Your goal —
Everything from the line containing "This screenshot has height=478, width=233." to the last line of the material below must be retyped exactly, both ends included; skip the pictures.

Material for this exercise —
-------------------------
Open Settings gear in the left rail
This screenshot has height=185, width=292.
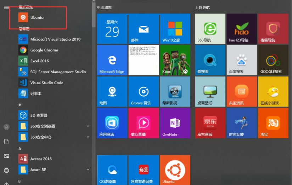[6, 170]
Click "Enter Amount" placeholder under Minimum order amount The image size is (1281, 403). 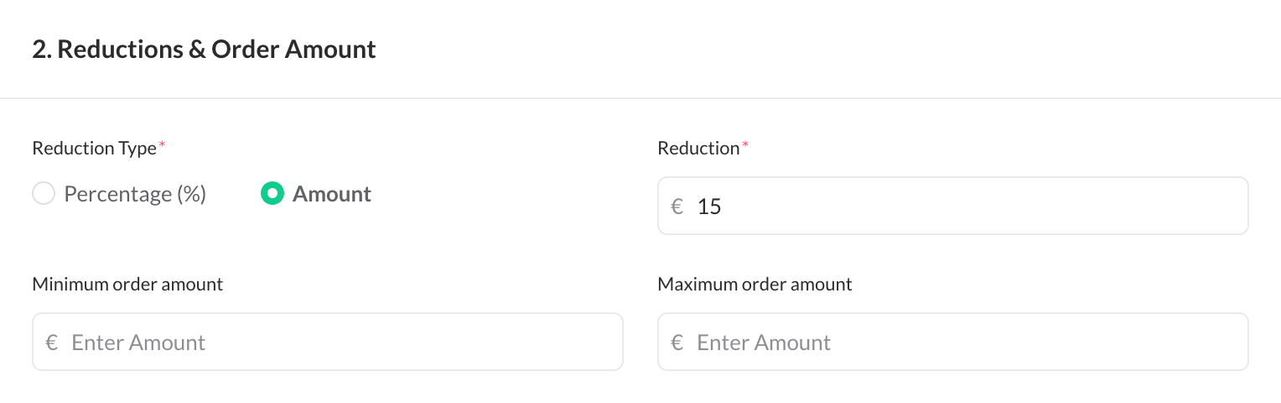(138, 343)
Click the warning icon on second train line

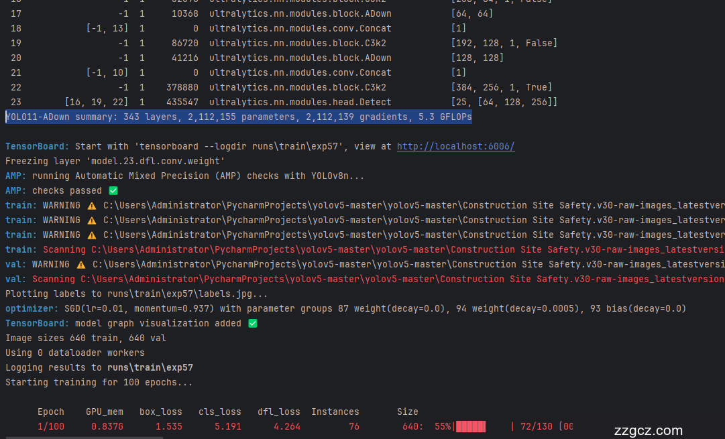coord(91,220)
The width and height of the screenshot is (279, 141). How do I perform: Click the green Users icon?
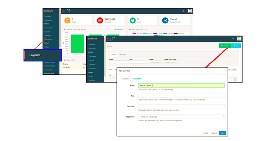point(132,21)
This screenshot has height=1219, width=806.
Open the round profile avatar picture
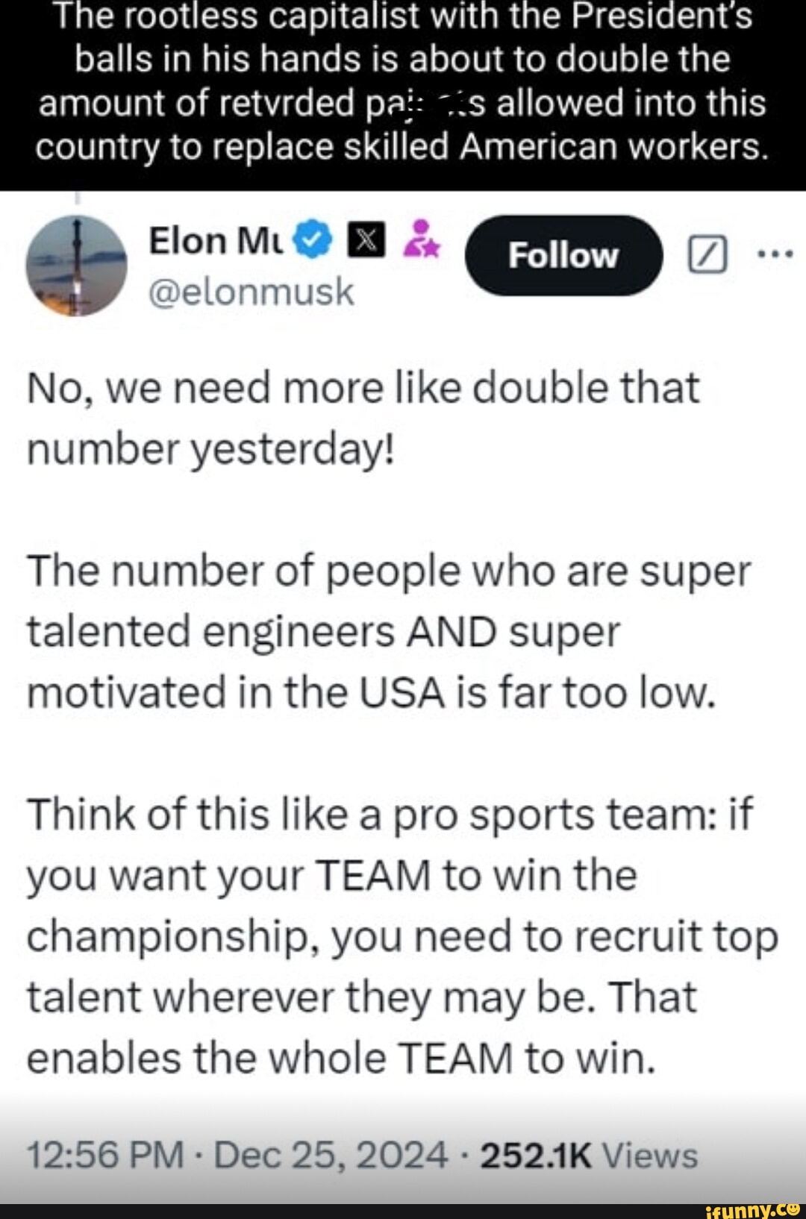pos(77,266)
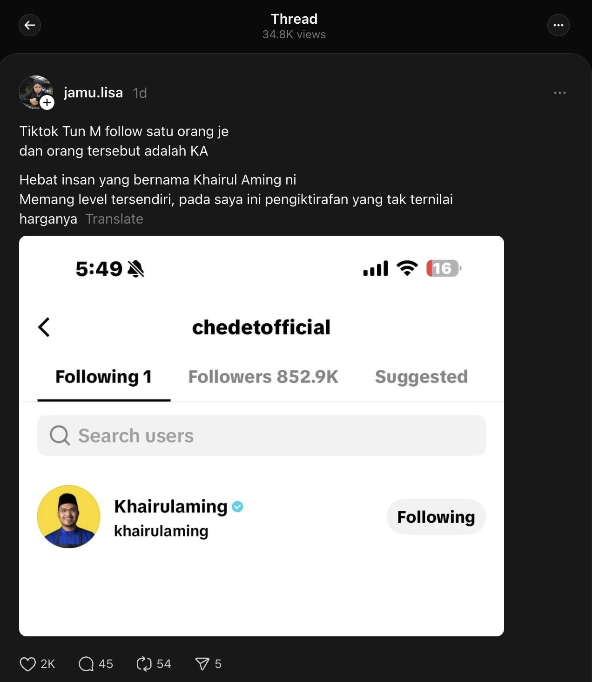592x682 pixels.
Task: Click the Search users field
Action: 261,436
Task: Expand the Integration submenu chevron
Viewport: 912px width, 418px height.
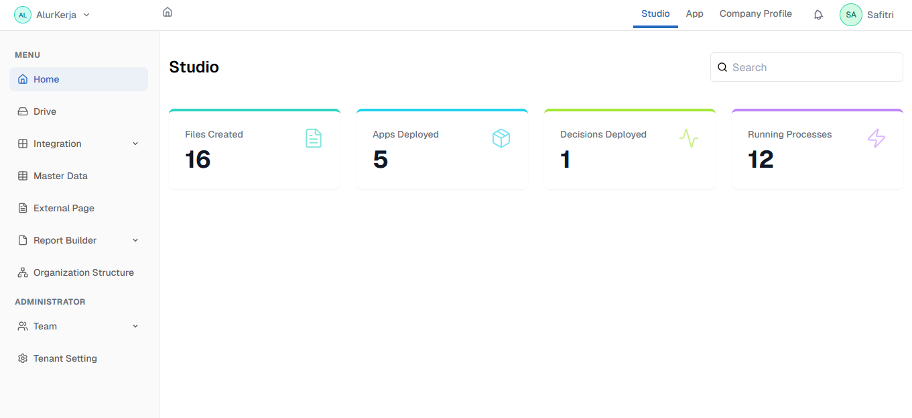Action: coord(135,144)
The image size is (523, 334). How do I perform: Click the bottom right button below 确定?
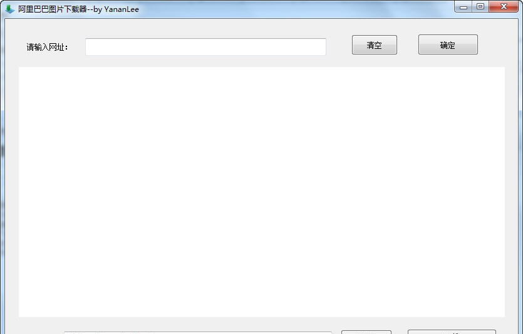point(452,332)
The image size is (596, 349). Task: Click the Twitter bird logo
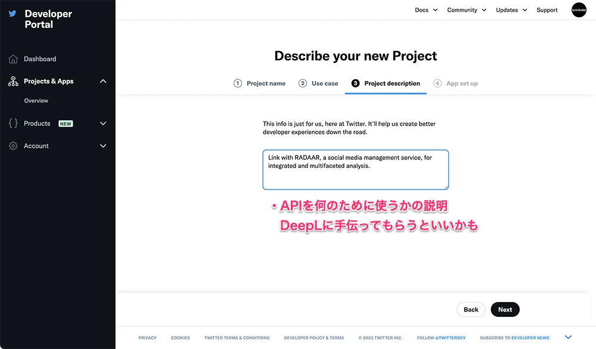tap(13, 14)
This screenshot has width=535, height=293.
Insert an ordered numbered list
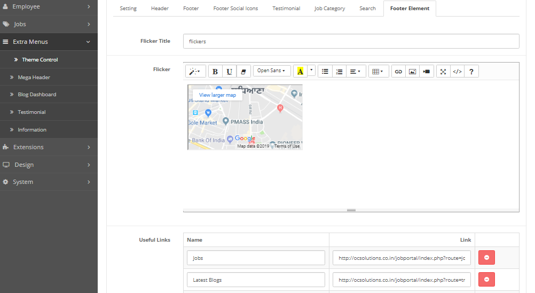click(339, 71)

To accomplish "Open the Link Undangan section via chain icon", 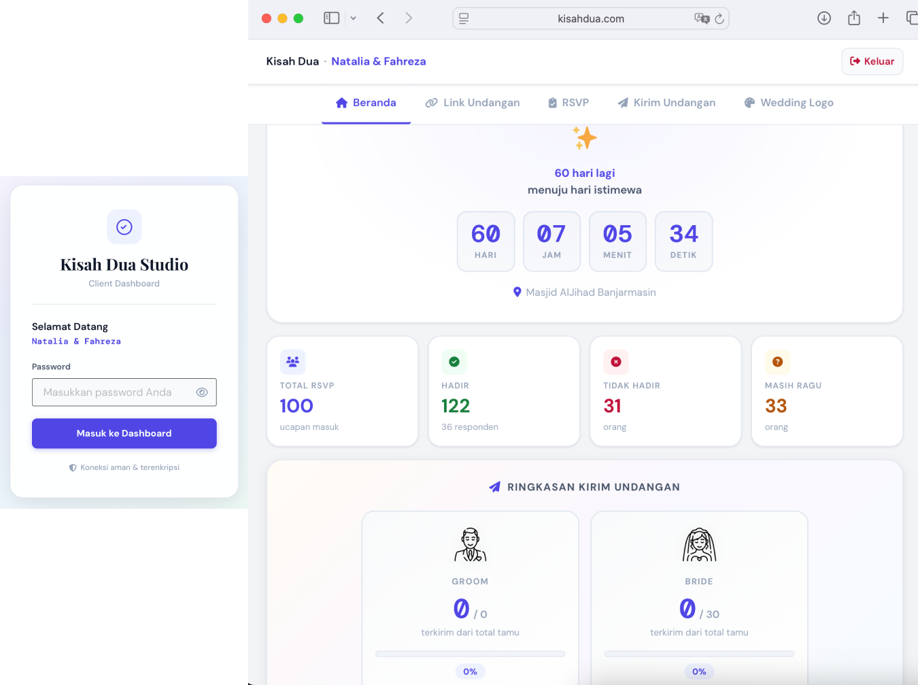I will click(x=432, y=102).
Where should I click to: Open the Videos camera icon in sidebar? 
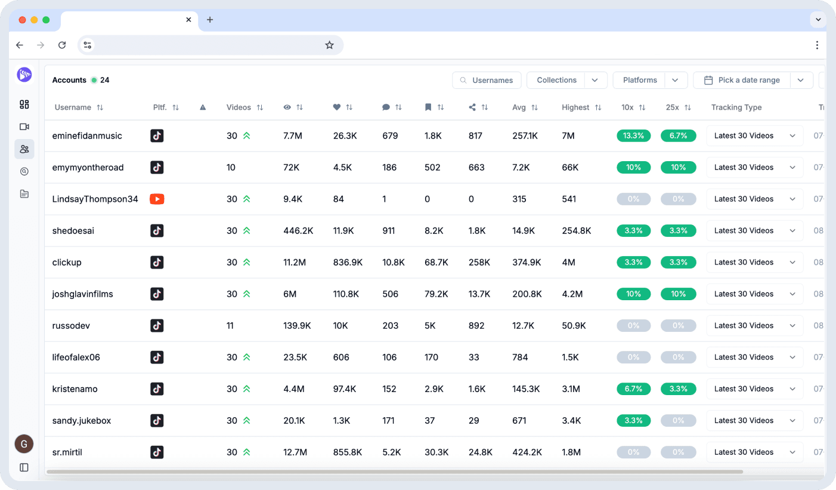tap(24, 127)
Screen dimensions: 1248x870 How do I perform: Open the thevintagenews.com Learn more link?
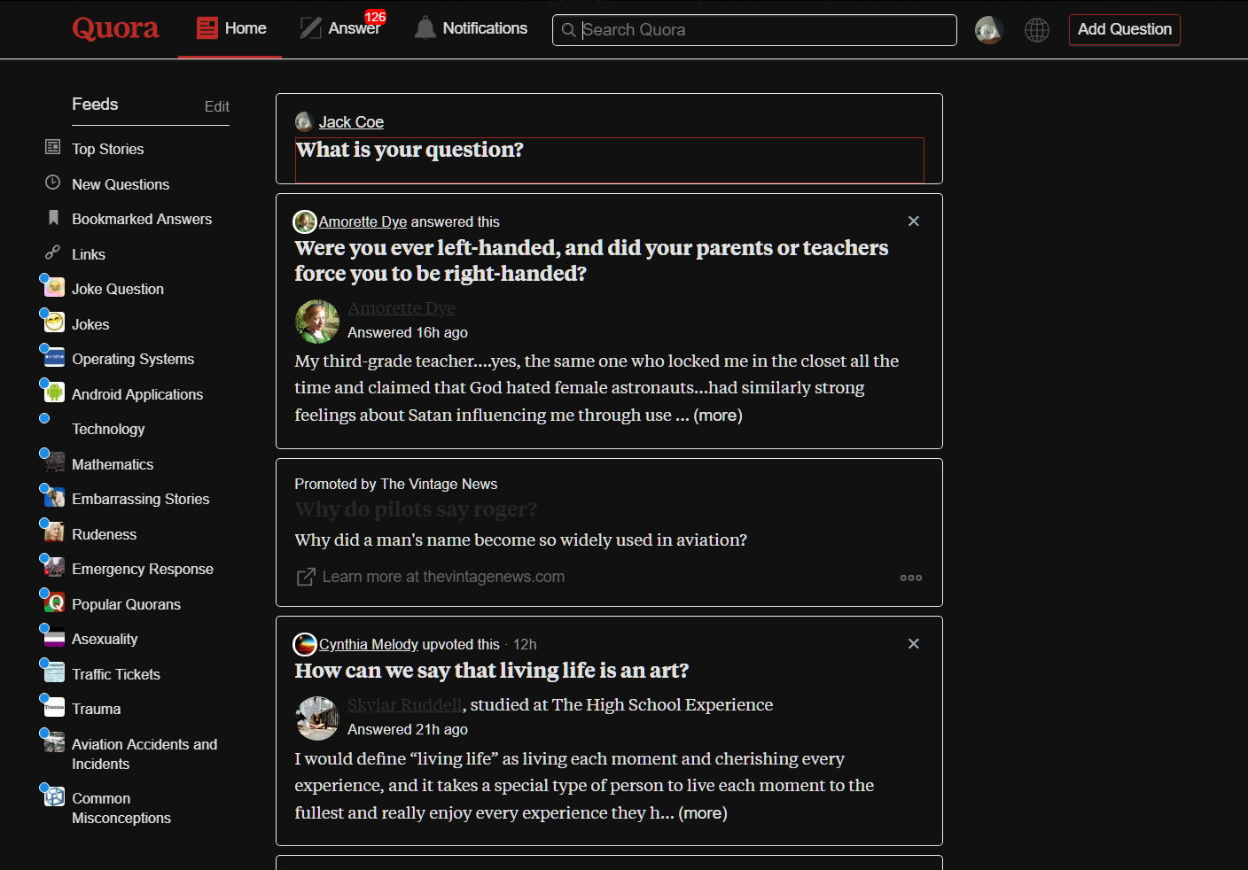click(x=443, y=576)
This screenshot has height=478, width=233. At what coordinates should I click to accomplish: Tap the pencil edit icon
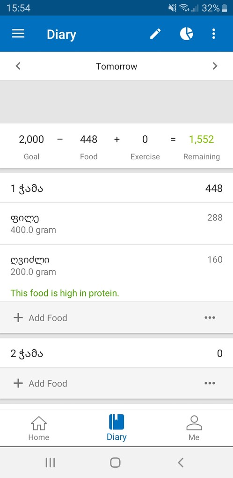tap(155, 34)
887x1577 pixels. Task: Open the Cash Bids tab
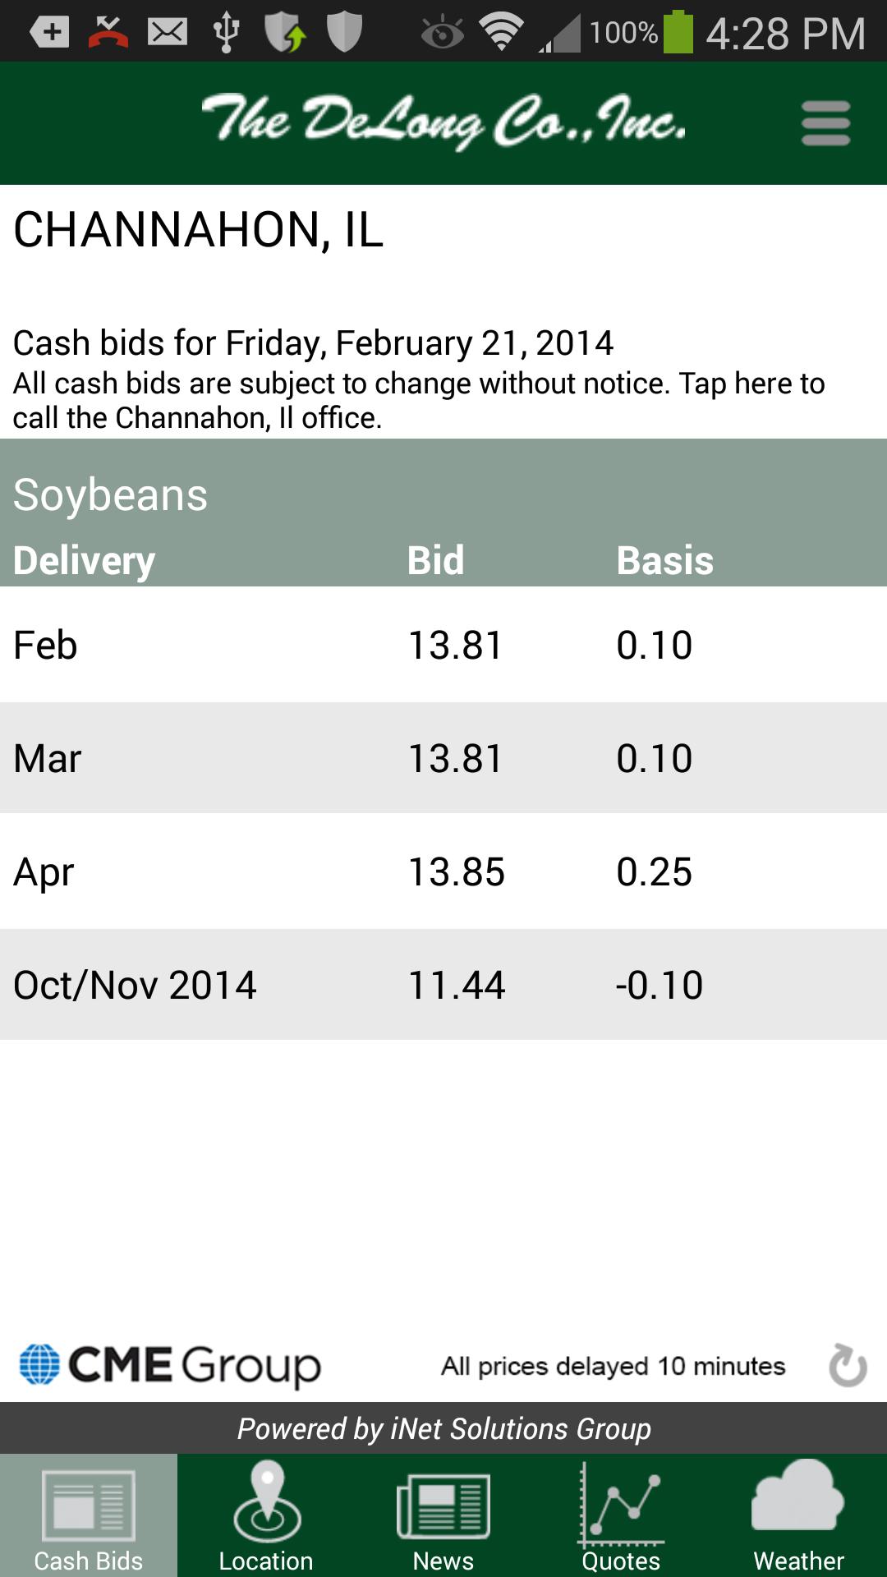point(89,1516)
-------------------------
Result —
This screenshot has height=478, width=233. At what coordinates should I click to accomplish: Tap the pencil edit icon
tap(155, 34)
887x1577 pixels. Task: Open the Cash Bids tab
point(89,1516)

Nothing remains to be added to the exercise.